An op ed piece by Mark Lynas has been sitting in my clippings folder for several weeks. He makes the case for genetic engineering (GE) of food crops, with particular emphasis on its positive effects on yields in the developing world. While I can’t say that I’m entirely convinced, the column is persuasive — particularly when you consider that Lynas was once an activist against GMOs.
No one claims that biotech is a silver bullet. The technology of genetic modification can’t make the rains come on time or ensure that farmers in Africa have stronger land rights. But improved seed genetics can make a contribution in all sorts of ways: It can increase disease resistance and drought tolerance, which are especially important as climate change continues to bite; and it can help tackle hidden malnutritional problems like vitamin A deficiency.
At about the same time, Tania Lombrozo posted about the psychology of public acceptance of genetic engineering, or, as she put it rather bluntly in her lede,
Why do so many people oppose genetically modified organisms, or GMOs?
And, again, I’m not sure that her analysis applies to my skepticism, but the effect of the two writings leads me to consider why I am mildly opposed to expanding high tech agriculture. I think the core of my opposition lies in business models and practices, in the troubling consolidation that is taking place in the seed industry—not in subjective assessments of what constitutes a “natural” food. I look to the Union of Concerned Scientists, which offers this pro- and con- assessment:
We understand the potential benefits of the technology, and support continued advances in molecular biology, the underlying science. But we are critics of the business models and regulatory systems that have characterized early deployment of these technologies. GE has proved valuable in some areas (as in the contained use of engineered bacteria in pharmaceutical development), and some GE applications could turn out to play a useful role in food production.

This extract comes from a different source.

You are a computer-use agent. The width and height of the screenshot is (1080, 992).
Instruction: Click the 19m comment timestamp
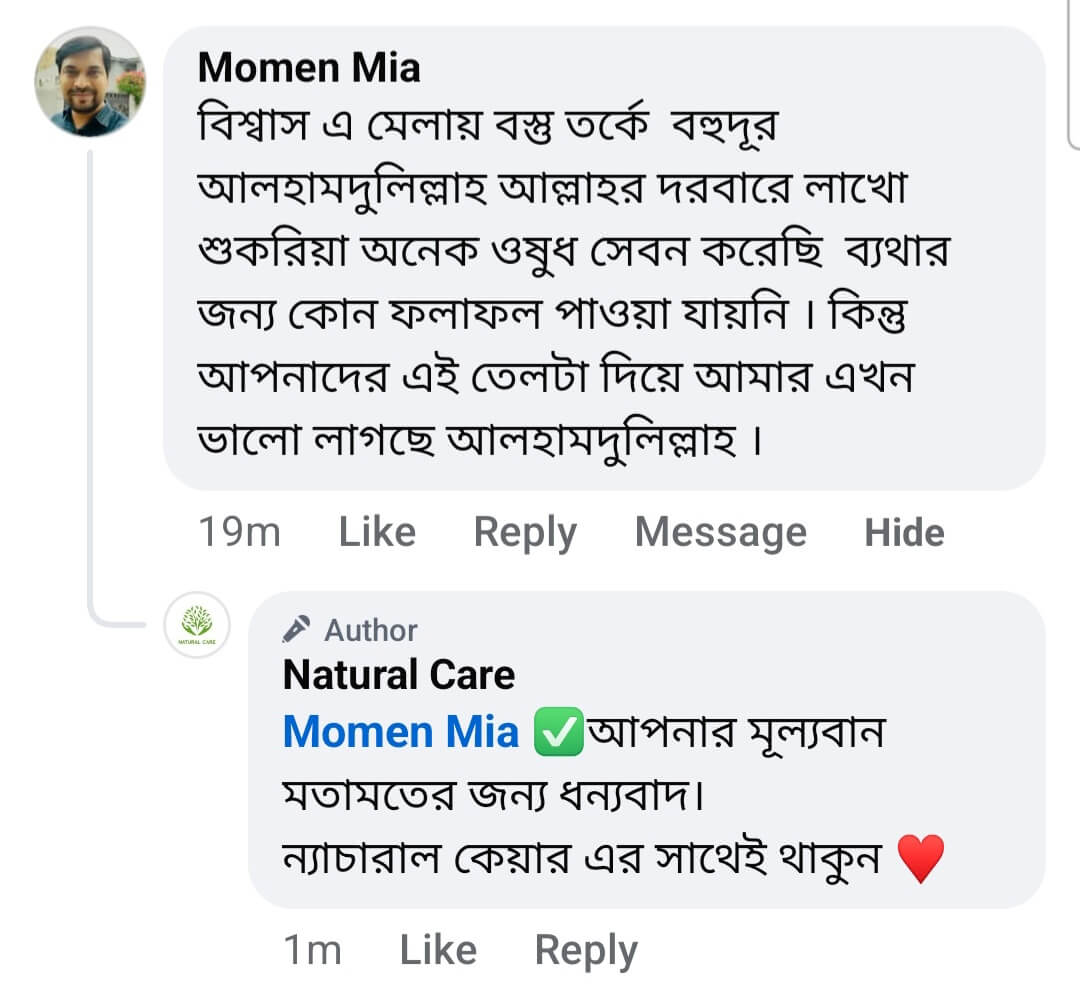pyautogui.click(x=239, y=532)
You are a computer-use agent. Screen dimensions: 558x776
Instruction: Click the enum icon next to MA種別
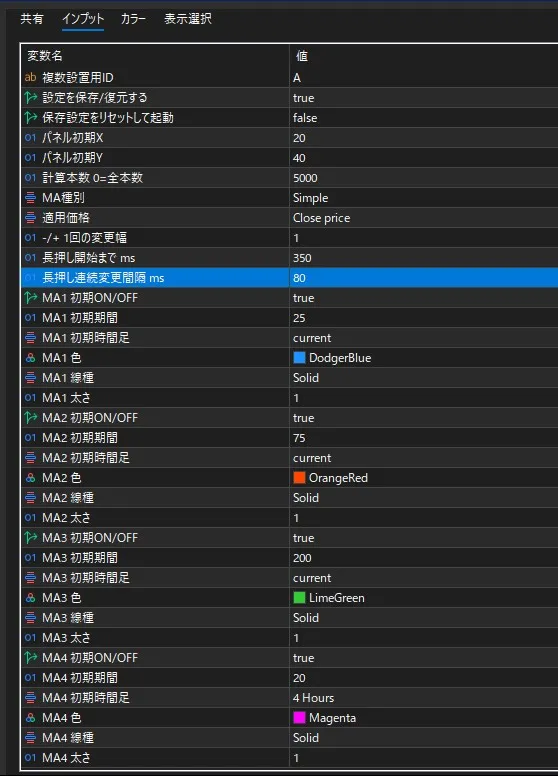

Thus far, however, GE applications in agriculture have only made the problems of industrial monocropping worse. Rather than supporting a more sustainable agriculture and food system with broad societal benefits, the technology has been employed in ways that reinforce problematic industrial approaches to agriculture. Policy decisions about the use of GE have too often been driven by biotech industry public relations campaigns, rather than by what science tells us about the most cost-effective ways to produce abundant food and preserve the health of our farmland.
“Public relations campaigns:” does anyone remember when DDT was going to save the world, and Rachel Carson was called a crank?
The Union’s policy recommendations, among other things, call for food labeling laws, “so that consumers can make informed decisions about supporting GE applications in agriculture,” and I am definitely behind that idea.
I would like to think that I can be convinced by reason and evidence, so I could change my mind. But for now, I’m hanging out in the gray area.